We would require your clients' agreement to these matters to be confirmed in writing.

We look forward to your response to the above."

  1. The proposal was rejected by the plaintiffs.

  1. On 9 December 1999 Master Wheeler referred the proceeding to the Practice Court for hearing on 13 December.

  1. Late on the afternoon of 10 December the first defendant's solicitors telephoned the plaintiffs' solicitors and informed them that a withdrawal of caveat was being forwarded to them that afternoon together with a cheque for the appropriate lodging fee.

  1. The withdrawal and cheque were received by the plaintiffs' solicitors at 5.15 p.m. That day.

  1. When the matter came before me on 13 December the parties informed me that the only order now sought in the proceeding was an order concerning the costs of the proceeding.

  1. As the plaintiffs' counsel informed me and counsel for the first defendant for the first time that the plaintiffs would now seek an order that the first defendant's solicitors personally pay the plaintiffs' costs of the proceeding, I adjourned the further hearing of the matter first to 20 December, then to 21 December, to enable the first defendant's solicitors to file any material they wished to in opposition to such an application.

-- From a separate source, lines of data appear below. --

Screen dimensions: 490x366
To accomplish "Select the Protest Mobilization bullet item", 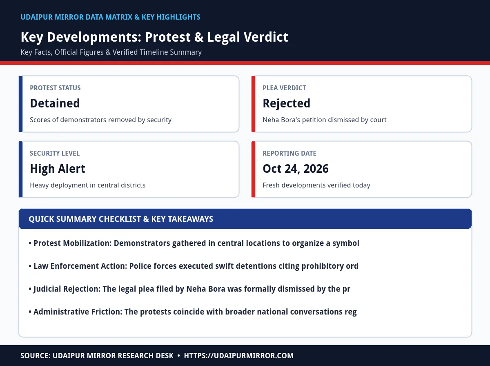I will 194,243.
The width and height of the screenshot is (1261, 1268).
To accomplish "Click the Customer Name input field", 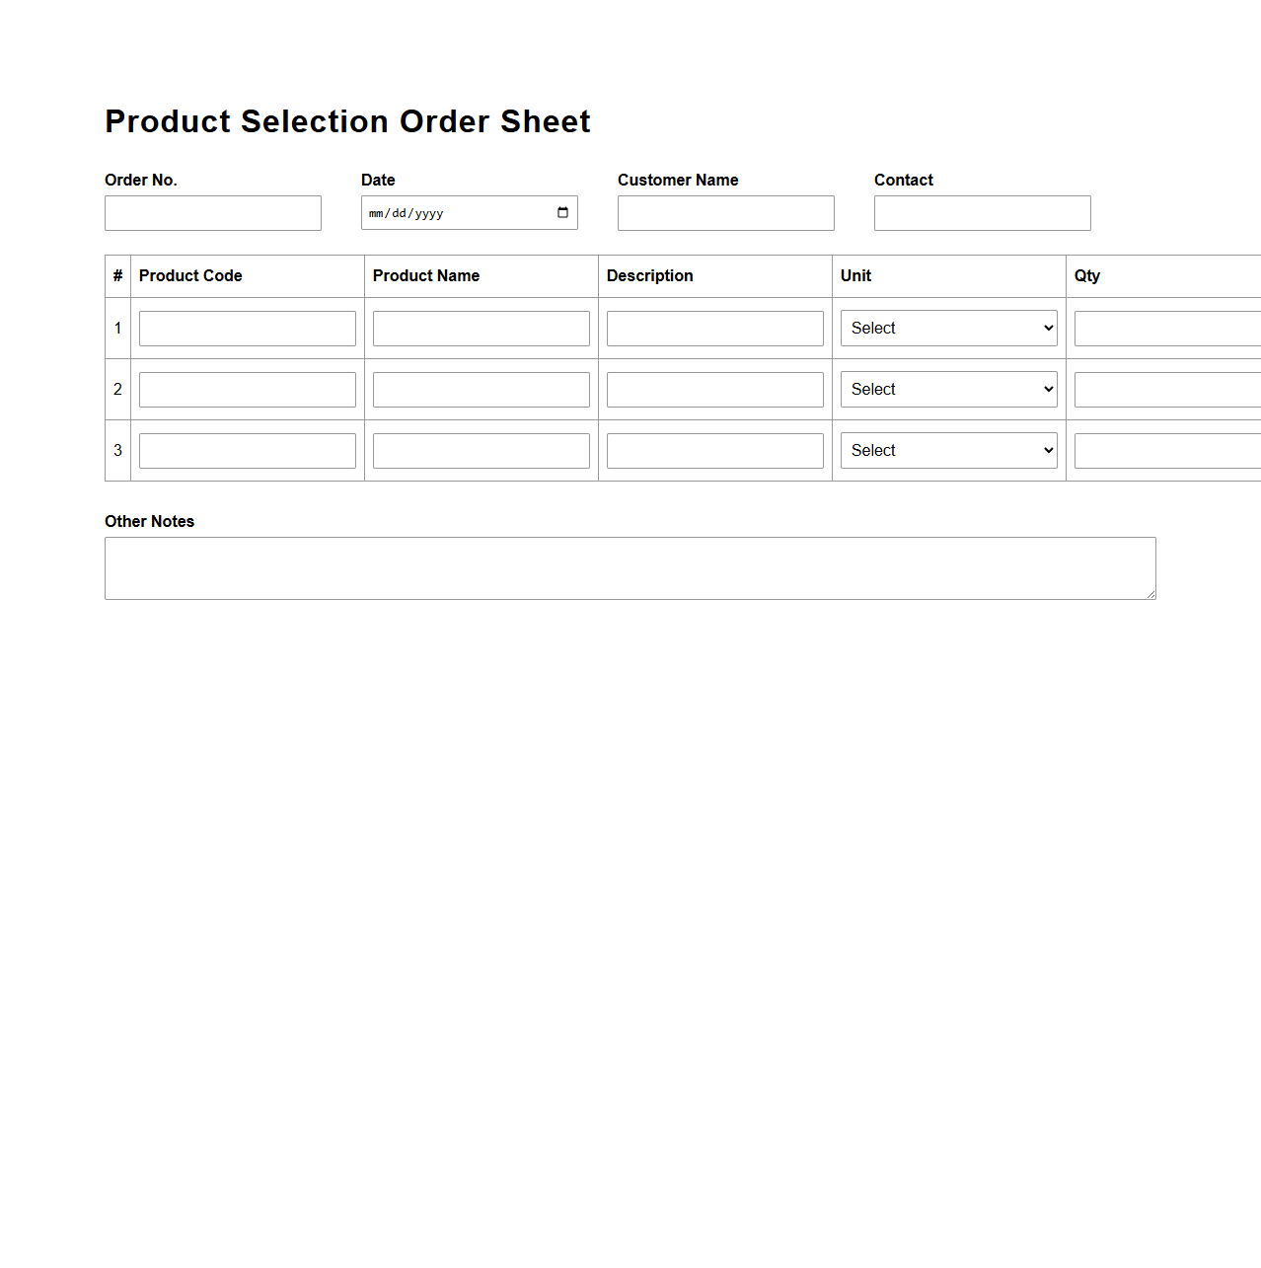I will [725, 212].
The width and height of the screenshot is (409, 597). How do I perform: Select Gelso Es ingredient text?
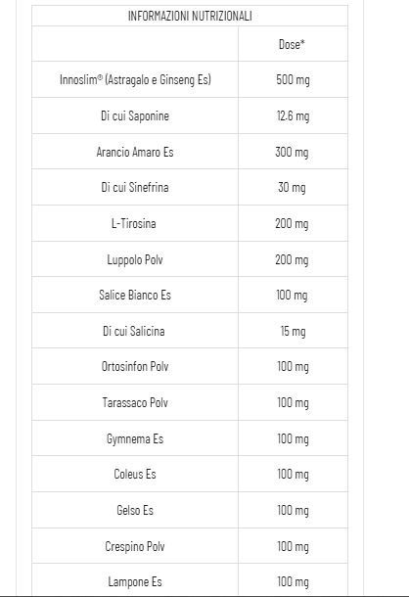(x=135, y=510)
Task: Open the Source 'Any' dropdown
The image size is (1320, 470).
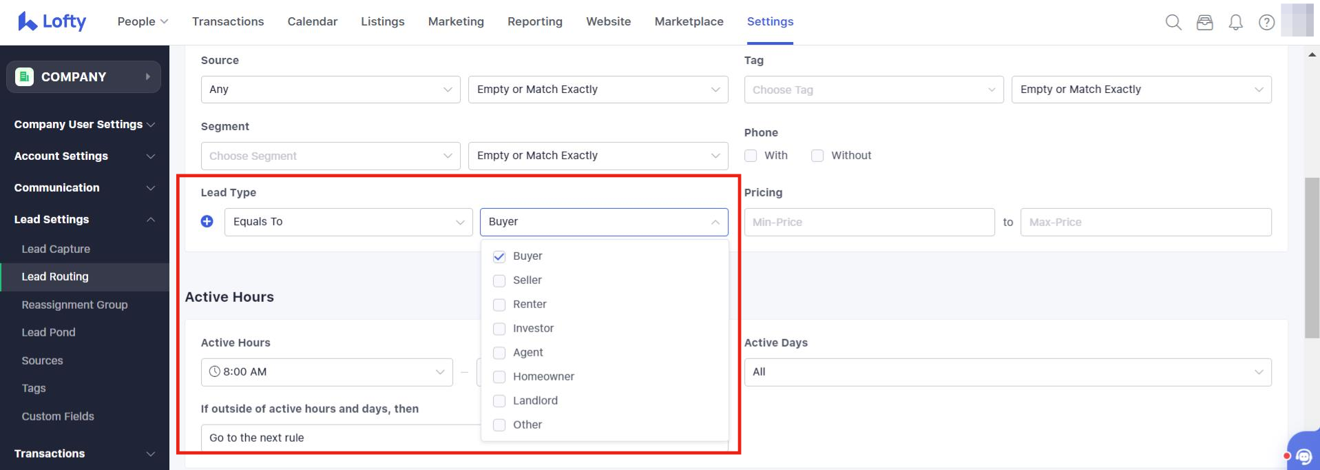Action: point(330,90)
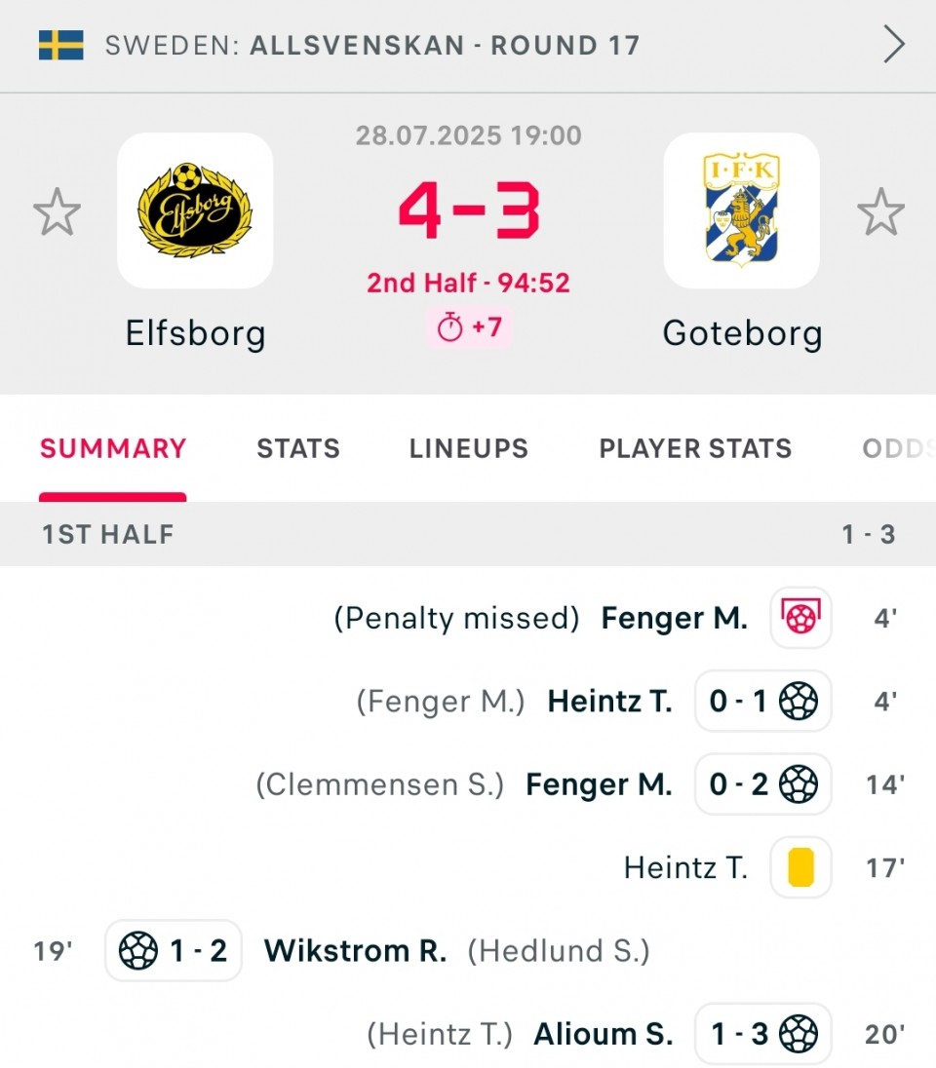
Task: Tap the yellow card icon for Heintz
Action: coord(800,867)
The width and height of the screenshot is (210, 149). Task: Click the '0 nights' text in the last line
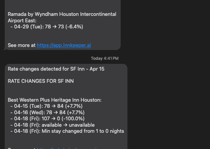pyautogui.click(x=114, y=131)

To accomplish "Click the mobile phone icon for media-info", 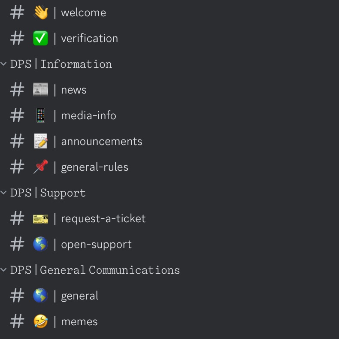I will (x=41, y=115).
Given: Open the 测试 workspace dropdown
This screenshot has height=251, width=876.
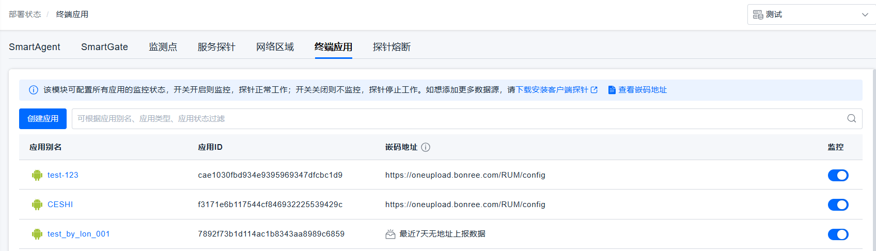Looking at the screenshot, I should 806,14.
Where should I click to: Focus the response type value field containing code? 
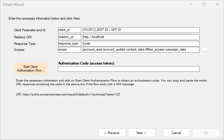point(141,44)
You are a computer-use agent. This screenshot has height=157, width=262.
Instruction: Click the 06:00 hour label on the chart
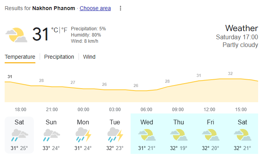click(147, 110)
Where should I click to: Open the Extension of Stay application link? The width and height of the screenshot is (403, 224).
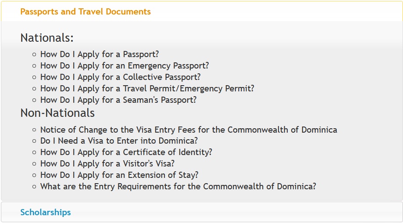(119, 175)
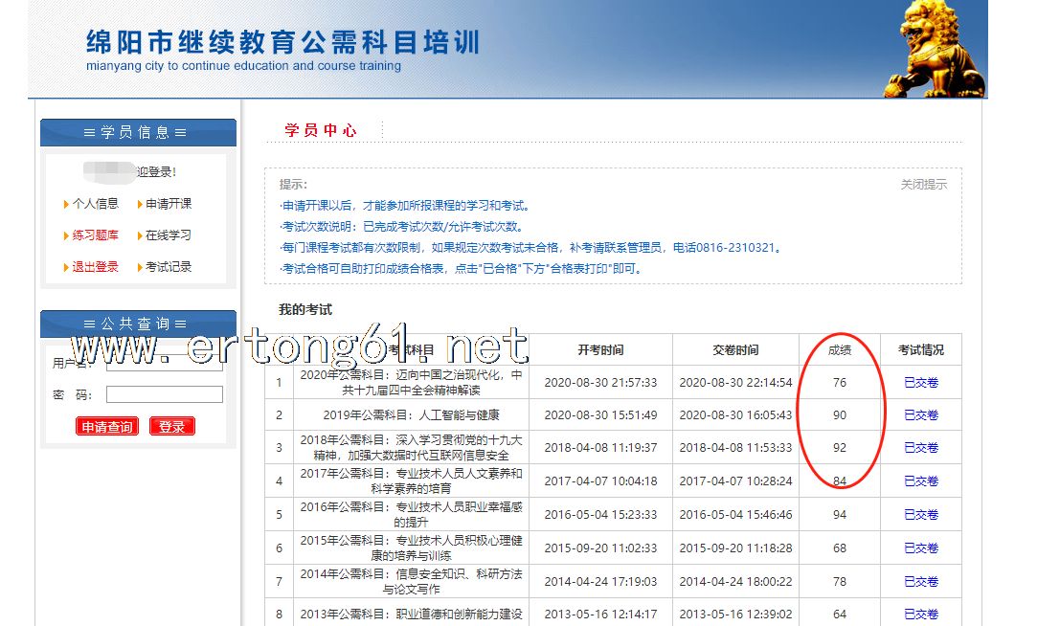The image size is (1060, 626).
Task: Click the 申请开课 sidebar link
Action: pos(169,204)
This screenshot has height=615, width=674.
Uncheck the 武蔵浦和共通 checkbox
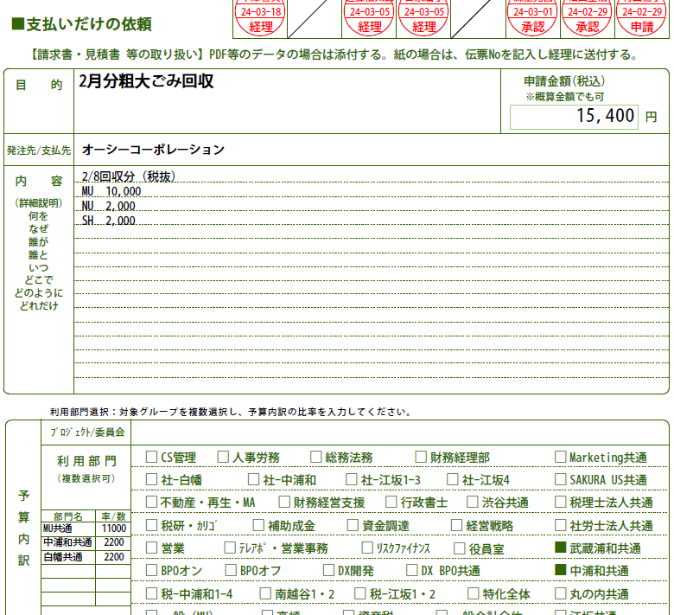(560, 548)
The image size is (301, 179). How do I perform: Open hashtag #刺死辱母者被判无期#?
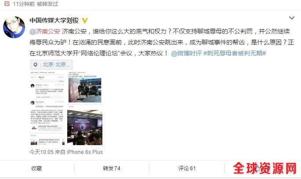click(235, 53)
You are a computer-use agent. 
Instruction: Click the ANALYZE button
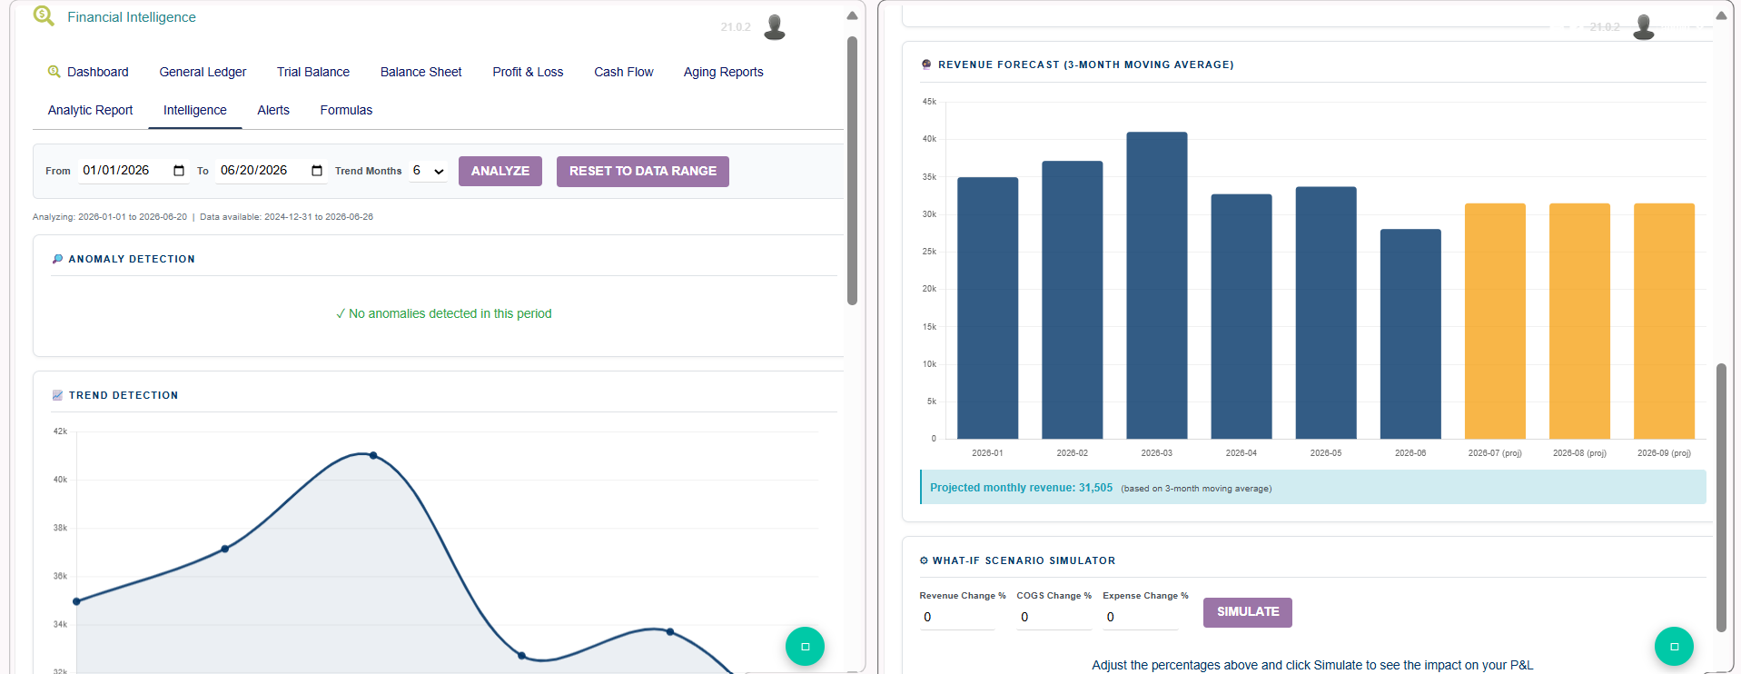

  1. On 21 December the plaintiffs' counsel informed me that the plaintiffs were not now seeking an order that the first defendant's solicitors pay the plaintiffs' costs of the proceeding, but would seek such an order against the first defendant.

  1. The principal argument advanced by counsel for the plaintiffs in support of his application was that by virtue of the provisions of special condition 8 of the contract of sale the first defendant had no entitlement to lodge a caveat over the title to the whole of the land comprising Stage 3 of the development, at best an entitlement to lodge a caveat over Lot 20.

  1. For the first defendant it was argued that once the plaintiffs challenged the existence of her contract of sale in relation to Lot 20, she was fully justified in lodging the caveat, and that as the plan of sub-division had not been lodged for registration at the time she lodged her caveat, she had no option but to lodge the caveat over the whole of the land in Stage 3 as at that time the whole of the land was contained in one Certificate of Title.

  1. In reply counsel for the plaintiffs contended that the plaintiffs were justified in refusing to acknowledge the existence of the defendant's contract of sale because on p.2 of the contract which sets out the particulars of sale, the name of the purchaser has not been specified.

  1. In my opinion the fact that there is that omission in the particulars of sale was no justification for the plaintiffs denying the existence of the first defendant's contract.

  1. In the first place, page 1 of the contract is signed both by the first defendant and for and on behalf of Fairfield Views, the original vendor.

  1. In the second place, bound up with the contract is the development agreement simultaneously entered into by the first defendant and Fairfield Views.

  1. Finally, it is the undisputed fact that the first defendant has paid a $3,000 deposit in respect of her purchase of the unit.

  1. And so on the one hand I consider that the plaintiffs had no justification for denying the existence of the first defendant's contract.  On the other hand the first defendant lodged a caveat over the whole of the land in Stage 3 contrary to the provisions of special condition 8, rather than institute a separate proceeding (which she later did) seeking injunctive relief which would not have delayed registration of the plan of subdivision.

  1. In that situation I ask who should pay the costs of the proceeding?

  1. In my opinion each of the plaintiffs and the first defendant should bear their own costs of the proceeding and I so order.